Наша «интеллигентская общественность» была убеждена, что весь народ на это уже способен, и требовала четыреххвостки. Это убеждение доказывало не политическую зрелость народа, а только наивность и иллюзии этой общественности. Но когда конституцию признали и стали отстаивать не теоретики, а серьезные государственные люди, как Витте, а позднее — Столыпин, то это лишь потому, что они видели в России разумный общественный слой, с которым самодержавная монархия может без опасности для государства разделить свою власть.

В их глазах таким слоем было русское земство. Это издавна было мнением передовой бюрократии, начиная с Лорис-Меликова и кончая Святополк-Мирским. Оно совершенно естественно. У земства был хотя бы ограниченный опыт практического управления государственным делом; земство представляло почти все население. Конечно, части населения были представлены в нем не пропорционально их удельному весу; были обижены крестьяне, промышленный капитал, еще более — интеллигенция, не говоря уже о том, что большая часть России земства еще не знала[777]. Но все это можно было исправлять постепенно.

Жизнь уже давно исправила многие несправедливости Земского положения [1890 года]. Какой реванш брала себе интеллигенция в роли третьего элемента! Не имея на выборах голоса, этот третий элемент только потому, что практически работал и дело действительно знал, стал вдохновлять всю земскую деятельность. А земская работа, в свою очередь, воспитывала этот третий элемент в более трезвом понимании того, что нужно и, главное, можно.
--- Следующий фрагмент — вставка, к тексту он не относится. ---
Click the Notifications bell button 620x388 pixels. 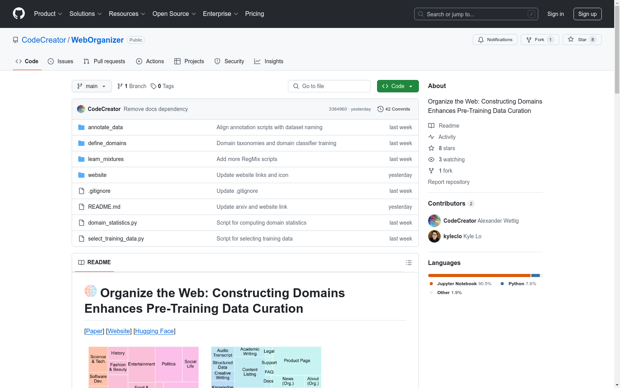pyautogui.click(x=495, y=40)
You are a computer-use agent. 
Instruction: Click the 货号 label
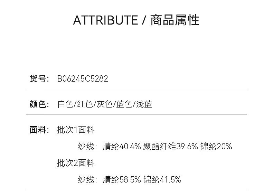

Потому избирательный закон в Государственную думу мог быть построен на земской основе со всеми теми изменениями, на которые указывал опыт.

Витте последовал очень старой традиции, когда опору для конституции стал искать в земстве. Это не было противоречием его знаменитой земской записке, он только логически завершил ее мысль. Пока он надеялся сохранить самодержавие, он не хотел развития земства. Когда же самодержавие себя упразднило, будущая конституция естественно должна была вырасти из земства. Витте допустил только одну основную ошибку. Он принял за земство земские съезды.

Это было ошибкой простительной. Бюрократия была так далеко от нашей общественности, что в ней не различала оттенков, как общественность не умела видеть их в среде бюрократии. А главное, сама общественность разобралась в этом только гораздо позднее.

Я в прошлых главах указывал происхождение и историю земских съездов.

Сейчас меня интересует другой вопрос: в какой мере съезды выражали политическое настроение земства?

С течением времени их соотношение изменилось. Первый съезд 1904 года близко подходил к общему настроению земства, по крайней мере передовой его части. Он охватывал фронт от Шипова до Петрункевича; объединившись на необходимости «представительства», он объединился и на отрицании революции, т. е. Учредительного собрания. На этом съезде раскола не произошло потому, что все дорожили земским единством, что на нем была принята земская линия. Потому этот съезд принципиальных возражений со стороны других земских групп не встретил. Даже те земцы, которые за съездом не пошли, как, например, группа Самарина, которую Шипов тщетно звал за собой, против съезда борьбы не повела. Она осталась лишь в стороне. Но это продолжалось недолго.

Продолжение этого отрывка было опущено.